Task details: In the entries below, find the line with "Click the blue" and the line with "You are a computer-use agent. This". Reproduce those two lines and every line between them exactly, and nothing more.
Data for this exercise section start
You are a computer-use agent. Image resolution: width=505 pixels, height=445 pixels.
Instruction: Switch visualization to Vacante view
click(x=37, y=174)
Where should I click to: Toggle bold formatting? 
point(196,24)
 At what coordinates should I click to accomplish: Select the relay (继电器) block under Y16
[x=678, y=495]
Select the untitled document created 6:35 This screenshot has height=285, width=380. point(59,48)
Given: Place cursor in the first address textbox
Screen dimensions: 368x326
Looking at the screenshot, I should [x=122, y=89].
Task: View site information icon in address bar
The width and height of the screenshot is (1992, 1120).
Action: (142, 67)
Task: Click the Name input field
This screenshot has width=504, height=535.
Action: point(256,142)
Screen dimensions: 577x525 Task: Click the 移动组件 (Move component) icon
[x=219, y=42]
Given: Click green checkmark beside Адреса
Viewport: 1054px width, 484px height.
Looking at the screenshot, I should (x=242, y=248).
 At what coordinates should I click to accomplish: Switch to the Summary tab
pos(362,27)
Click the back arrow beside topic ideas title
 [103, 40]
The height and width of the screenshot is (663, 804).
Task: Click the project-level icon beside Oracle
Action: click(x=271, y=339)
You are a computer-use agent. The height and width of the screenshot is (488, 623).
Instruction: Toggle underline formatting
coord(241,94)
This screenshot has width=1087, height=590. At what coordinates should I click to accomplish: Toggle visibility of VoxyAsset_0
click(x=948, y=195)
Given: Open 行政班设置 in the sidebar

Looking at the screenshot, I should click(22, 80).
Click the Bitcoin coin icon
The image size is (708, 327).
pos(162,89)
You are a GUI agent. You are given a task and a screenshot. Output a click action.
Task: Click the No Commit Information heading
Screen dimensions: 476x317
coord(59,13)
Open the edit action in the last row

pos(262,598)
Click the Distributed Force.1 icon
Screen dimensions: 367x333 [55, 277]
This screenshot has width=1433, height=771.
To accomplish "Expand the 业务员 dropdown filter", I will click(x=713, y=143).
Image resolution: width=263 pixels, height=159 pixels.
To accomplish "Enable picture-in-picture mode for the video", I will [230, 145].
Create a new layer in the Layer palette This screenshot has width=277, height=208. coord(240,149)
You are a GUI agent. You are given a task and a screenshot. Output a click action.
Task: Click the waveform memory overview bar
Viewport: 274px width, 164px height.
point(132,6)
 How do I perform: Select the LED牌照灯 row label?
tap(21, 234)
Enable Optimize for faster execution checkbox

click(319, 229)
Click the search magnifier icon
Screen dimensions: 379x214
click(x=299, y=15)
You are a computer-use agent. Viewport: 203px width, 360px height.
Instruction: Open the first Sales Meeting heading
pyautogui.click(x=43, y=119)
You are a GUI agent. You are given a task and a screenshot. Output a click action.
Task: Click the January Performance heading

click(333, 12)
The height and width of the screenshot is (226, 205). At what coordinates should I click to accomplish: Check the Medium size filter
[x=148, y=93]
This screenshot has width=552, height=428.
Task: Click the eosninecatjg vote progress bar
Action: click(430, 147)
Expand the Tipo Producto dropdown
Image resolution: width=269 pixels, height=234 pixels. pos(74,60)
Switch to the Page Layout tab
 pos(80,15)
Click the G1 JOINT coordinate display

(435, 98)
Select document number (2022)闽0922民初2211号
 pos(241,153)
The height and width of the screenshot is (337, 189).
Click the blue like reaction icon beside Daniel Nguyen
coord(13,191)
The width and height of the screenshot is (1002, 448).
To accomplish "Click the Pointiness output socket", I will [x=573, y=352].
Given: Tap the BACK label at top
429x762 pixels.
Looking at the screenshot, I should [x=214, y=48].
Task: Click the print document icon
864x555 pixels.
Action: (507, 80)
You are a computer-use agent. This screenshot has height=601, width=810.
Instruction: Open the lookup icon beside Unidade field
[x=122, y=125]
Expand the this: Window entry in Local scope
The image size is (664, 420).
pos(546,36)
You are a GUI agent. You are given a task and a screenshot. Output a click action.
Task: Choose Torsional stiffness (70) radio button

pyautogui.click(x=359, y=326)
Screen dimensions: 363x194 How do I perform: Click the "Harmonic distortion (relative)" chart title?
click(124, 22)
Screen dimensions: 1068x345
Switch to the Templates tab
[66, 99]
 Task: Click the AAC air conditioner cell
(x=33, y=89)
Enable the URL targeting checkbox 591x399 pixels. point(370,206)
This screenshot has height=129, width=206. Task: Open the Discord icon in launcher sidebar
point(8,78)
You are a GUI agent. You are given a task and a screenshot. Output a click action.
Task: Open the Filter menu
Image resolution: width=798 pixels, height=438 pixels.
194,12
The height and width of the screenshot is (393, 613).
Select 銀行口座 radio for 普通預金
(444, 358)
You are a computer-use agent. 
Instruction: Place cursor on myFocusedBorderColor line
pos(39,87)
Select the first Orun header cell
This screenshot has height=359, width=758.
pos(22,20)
Data for this exercise section end
Result of the exercise:
Click the blue like reaction icon beside Daniel Nguyen
coord(13,191)
The width and height of the screenshot is (1002, 448).
To accomplish "Click the Pointiness output socket", I will [x=573, y=352].
Given: Tap the BACK label at top
429x762 pixels.
Looking at the screenshot, I should [x=214, y=48].
Task: Click the print document icon
864x555 pixels.
Action: (507, 80)
You are a computer-use agent. This screenshot has height=601, width=810.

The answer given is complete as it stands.